DATA TO USE =

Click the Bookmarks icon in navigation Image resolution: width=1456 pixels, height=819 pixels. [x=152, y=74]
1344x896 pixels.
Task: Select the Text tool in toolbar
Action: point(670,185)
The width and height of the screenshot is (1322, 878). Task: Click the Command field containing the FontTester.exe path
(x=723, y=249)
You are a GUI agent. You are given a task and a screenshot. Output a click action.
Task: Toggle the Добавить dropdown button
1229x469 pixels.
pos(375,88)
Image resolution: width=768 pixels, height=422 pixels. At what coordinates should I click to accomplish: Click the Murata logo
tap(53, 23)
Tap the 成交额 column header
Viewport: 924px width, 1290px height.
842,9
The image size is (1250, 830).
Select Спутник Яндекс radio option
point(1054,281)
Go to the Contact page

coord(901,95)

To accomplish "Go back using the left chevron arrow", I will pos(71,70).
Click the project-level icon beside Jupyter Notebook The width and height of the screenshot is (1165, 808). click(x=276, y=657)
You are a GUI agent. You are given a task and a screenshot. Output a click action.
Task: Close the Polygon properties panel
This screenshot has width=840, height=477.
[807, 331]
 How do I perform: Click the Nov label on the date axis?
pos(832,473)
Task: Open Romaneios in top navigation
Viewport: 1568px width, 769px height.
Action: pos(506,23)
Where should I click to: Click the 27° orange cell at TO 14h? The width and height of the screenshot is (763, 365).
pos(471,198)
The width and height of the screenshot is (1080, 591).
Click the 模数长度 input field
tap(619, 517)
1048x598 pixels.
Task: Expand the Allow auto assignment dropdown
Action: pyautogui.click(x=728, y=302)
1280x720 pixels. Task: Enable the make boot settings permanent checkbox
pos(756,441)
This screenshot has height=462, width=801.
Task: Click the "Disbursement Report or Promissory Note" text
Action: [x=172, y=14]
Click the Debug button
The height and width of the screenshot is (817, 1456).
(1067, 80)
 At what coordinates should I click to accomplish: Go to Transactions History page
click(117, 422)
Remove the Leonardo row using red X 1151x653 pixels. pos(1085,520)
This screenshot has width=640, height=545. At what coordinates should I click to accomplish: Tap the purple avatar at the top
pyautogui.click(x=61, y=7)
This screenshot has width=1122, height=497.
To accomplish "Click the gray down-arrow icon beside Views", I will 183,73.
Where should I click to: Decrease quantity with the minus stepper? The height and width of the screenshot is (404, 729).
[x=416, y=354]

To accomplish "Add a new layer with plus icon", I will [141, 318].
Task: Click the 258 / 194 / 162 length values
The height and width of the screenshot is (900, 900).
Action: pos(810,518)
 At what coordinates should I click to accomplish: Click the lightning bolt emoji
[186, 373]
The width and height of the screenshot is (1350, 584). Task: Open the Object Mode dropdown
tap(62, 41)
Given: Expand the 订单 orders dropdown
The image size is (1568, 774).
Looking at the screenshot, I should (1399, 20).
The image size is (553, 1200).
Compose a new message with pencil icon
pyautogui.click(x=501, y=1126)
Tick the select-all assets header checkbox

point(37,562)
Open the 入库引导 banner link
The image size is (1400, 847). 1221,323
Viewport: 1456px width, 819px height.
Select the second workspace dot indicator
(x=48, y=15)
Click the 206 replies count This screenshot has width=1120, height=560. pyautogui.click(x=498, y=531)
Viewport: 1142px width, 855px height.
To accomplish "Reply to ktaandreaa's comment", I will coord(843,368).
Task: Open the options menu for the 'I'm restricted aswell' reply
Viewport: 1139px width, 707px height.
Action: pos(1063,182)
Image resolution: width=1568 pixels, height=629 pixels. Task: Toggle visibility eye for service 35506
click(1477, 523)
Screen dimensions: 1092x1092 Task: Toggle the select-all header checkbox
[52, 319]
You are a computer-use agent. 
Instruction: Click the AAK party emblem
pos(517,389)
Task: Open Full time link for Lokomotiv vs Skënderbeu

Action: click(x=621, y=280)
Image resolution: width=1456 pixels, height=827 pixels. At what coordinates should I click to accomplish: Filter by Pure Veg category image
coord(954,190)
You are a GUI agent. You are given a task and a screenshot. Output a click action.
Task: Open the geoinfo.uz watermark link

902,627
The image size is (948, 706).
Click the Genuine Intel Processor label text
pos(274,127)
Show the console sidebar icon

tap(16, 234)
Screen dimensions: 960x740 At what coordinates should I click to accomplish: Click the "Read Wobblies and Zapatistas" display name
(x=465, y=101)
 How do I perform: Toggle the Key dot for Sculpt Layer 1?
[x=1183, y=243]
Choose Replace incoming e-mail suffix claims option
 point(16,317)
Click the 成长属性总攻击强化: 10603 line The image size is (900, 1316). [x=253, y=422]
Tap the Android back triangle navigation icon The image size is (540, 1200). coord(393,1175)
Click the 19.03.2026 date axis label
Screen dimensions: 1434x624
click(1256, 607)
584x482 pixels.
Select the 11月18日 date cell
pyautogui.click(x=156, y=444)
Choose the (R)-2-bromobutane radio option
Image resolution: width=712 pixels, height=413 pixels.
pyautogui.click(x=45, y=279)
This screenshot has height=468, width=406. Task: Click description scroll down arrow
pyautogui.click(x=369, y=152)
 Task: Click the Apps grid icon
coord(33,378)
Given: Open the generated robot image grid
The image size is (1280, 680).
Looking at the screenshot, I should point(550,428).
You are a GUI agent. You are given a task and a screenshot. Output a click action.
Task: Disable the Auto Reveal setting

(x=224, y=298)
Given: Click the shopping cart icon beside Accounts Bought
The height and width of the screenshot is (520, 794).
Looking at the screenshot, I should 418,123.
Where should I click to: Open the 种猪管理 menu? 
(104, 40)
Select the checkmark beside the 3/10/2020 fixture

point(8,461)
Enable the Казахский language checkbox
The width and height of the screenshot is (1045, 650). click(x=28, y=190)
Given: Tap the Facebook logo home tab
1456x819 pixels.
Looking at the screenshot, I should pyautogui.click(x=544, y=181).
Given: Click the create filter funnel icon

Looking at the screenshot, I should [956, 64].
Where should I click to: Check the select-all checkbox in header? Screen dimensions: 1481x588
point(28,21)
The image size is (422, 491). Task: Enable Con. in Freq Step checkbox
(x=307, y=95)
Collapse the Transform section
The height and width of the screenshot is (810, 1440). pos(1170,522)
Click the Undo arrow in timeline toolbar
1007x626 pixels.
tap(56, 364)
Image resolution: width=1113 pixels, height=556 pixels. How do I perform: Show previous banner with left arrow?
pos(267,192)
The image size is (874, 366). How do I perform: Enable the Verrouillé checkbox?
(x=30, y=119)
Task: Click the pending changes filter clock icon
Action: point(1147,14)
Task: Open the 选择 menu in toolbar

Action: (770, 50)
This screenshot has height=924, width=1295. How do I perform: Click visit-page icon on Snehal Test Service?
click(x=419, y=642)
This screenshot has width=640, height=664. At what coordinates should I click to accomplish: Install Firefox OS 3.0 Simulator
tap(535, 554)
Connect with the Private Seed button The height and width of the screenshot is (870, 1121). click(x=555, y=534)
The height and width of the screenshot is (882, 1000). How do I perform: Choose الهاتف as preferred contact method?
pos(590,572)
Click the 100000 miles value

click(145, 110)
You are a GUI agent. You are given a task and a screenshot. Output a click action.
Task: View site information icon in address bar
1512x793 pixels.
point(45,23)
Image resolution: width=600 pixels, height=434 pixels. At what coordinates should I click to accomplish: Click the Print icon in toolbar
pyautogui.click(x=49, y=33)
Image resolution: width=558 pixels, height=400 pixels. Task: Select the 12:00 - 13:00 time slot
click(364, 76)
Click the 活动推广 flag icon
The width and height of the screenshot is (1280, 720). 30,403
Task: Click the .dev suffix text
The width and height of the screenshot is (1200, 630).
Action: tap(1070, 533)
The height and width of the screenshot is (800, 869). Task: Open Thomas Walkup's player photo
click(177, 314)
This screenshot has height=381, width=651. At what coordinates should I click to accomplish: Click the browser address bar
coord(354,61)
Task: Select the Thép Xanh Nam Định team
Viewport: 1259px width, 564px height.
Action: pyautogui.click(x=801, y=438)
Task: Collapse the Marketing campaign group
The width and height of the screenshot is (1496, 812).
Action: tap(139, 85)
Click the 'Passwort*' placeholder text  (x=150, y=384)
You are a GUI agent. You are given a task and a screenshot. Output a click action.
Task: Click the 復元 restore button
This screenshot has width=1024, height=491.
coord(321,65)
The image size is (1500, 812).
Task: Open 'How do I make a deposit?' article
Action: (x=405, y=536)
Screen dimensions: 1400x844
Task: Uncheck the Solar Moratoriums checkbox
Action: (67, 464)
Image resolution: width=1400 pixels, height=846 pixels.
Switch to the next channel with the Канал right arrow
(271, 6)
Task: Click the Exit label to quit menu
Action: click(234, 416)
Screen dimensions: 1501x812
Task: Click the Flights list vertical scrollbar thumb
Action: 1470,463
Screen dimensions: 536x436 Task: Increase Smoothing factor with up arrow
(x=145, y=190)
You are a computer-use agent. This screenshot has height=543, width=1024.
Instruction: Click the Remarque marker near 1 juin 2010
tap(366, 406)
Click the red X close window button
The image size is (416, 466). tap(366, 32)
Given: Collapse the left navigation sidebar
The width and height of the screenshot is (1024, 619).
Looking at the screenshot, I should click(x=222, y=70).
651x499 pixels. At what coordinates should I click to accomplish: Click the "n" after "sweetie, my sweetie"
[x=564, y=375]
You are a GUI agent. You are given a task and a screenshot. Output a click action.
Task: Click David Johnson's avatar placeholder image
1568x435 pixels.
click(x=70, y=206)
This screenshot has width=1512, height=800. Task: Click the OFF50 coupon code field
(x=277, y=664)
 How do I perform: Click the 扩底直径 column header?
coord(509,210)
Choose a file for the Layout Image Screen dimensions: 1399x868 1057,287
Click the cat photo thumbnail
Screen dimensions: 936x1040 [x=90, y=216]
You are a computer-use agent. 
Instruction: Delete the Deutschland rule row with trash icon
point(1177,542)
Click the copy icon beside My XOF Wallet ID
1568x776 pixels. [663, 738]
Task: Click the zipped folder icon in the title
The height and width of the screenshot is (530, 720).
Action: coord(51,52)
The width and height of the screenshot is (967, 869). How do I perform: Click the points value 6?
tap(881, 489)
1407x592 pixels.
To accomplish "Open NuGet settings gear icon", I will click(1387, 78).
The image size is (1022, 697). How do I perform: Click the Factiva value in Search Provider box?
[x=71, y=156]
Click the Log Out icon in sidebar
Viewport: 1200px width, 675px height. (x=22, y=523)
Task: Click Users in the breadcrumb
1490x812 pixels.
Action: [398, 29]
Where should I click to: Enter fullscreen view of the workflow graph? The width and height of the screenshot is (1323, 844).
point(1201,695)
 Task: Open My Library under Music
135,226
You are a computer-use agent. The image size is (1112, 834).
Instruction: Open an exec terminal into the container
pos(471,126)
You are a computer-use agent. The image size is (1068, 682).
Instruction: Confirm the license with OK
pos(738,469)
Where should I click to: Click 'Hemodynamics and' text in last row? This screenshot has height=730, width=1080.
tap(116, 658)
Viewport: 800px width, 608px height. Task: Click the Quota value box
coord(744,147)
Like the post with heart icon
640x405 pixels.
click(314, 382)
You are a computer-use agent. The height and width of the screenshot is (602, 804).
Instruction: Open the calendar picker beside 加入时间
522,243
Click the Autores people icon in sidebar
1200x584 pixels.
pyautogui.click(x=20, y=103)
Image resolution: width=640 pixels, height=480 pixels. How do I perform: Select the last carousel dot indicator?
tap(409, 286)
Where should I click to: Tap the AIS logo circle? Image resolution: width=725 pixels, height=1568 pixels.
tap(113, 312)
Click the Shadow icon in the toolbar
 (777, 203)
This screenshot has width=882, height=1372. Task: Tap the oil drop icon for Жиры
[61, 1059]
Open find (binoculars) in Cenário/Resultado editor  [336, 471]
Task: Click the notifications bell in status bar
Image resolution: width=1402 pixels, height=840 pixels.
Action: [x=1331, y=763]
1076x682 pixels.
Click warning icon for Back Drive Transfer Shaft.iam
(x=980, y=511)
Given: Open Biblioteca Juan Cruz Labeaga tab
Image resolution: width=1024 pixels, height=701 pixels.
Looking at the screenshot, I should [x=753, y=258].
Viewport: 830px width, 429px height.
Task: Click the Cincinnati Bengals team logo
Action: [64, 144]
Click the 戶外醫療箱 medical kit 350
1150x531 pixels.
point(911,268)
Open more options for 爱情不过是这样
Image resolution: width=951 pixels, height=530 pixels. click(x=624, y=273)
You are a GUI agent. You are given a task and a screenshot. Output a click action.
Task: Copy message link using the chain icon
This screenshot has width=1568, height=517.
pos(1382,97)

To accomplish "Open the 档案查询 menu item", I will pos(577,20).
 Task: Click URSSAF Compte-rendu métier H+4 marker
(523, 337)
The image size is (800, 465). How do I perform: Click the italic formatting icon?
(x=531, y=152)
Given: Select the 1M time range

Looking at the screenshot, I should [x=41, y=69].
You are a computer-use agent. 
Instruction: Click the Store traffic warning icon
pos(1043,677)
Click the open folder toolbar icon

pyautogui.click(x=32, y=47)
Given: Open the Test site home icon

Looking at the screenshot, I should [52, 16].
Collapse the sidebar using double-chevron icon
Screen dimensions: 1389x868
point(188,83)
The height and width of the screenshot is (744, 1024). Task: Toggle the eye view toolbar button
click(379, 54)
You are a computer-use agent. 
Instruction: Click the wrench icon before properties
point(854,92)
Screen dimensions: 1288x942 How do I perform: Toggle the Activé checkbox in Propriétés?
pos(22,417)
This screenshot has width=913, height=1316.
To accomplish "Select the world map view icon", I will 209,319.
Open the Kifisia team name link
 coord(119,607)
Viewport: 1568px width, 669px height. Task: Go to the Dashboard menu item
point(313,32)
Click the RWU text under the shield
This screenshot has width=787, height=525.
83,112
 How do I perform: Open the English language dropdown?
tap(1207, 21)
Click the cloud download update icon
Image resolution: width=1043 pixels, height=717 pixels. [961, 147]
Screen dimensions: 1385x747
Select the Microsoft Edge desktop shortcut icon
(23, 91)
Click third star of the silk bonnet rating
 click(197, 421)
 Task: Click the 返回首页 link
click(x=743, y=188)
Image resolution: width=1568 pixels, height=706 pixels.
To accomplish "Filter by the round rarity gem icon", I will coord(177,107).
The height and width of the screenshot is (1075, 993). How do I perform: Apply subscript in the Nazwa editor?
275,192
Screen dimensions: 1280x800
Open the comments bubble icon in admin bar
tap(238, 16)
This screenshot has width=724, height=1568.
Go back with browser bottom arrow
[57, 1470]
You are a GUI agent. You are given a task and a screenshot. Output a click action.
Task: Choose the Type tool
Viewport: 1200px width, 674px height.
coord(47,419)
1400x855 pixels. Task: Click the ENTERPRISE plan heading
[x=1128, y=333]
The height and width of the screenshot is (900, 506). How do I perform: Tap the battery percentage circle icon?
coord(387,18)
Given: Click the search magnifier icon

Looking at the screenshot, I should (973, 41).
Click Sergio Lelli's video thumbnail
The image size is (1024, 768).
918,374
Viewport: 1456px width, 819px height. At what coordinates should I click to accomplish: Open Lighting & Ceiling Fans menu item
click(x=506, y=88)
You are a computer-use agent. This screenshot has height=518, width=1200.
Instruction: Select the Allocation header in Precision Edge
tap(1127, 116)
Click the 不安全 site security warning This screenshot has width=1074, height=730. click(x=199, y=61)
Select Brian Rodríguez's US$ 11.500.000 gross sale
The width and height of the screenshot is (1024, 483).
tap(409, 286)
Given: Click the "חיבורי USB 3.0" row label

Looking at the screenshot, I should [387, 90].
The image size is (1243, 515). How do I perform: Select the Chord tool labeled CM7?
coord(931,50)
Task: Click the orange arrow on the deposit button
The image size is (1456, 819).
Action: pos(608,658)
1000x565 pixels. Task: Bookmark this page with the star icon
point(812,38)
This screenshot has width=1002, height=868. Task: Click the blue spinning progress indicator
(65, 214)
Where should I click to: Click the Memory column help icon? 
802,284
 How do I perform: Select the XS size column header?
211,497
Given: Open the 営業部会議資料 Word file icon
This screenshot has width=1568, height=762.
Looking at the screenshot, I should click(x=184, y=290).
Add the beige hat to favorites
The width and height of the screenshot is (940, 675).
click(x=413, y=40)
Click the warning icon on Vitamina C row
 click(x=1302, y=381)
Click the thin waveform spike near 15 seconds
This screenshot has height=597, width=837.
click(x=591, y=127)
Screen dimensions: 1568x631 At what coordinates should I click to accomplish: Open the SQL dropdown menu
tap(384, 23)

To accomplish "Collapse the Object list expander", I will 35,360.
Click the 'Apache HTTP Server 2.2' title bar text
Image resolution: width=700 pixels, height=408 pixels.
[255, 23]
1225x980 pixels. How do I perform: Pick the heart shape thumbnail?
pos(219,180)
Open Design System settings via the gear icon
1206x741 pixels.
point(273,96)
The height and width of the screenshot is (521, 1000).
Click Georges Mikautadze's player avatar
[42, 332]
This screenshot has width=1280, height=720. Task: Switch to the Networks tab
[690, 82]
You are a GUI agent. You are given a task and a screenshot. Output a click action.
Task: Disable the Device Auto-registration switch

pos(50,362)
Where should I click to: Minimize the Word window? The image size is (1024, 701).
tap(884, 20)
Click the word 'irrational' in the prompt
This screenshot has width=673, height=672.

WORK TASK = Using the entries above, give again exactly the lines from the line holding "Where should I click to: Decrease" through the line holding "Task: Click the 258 / 194 / 162 length values". Include both end lines and nothing else.

REPLY TO THE TASK =
Where should I click to: Decrease quantity with the minus stepper? The height and width of the screenshot is (404, 729).
[x=416, y=354]

To accomplish "Add a new layer with plus icon", I will [141, 318].
Task: Click the 258 / 194 / 162 length values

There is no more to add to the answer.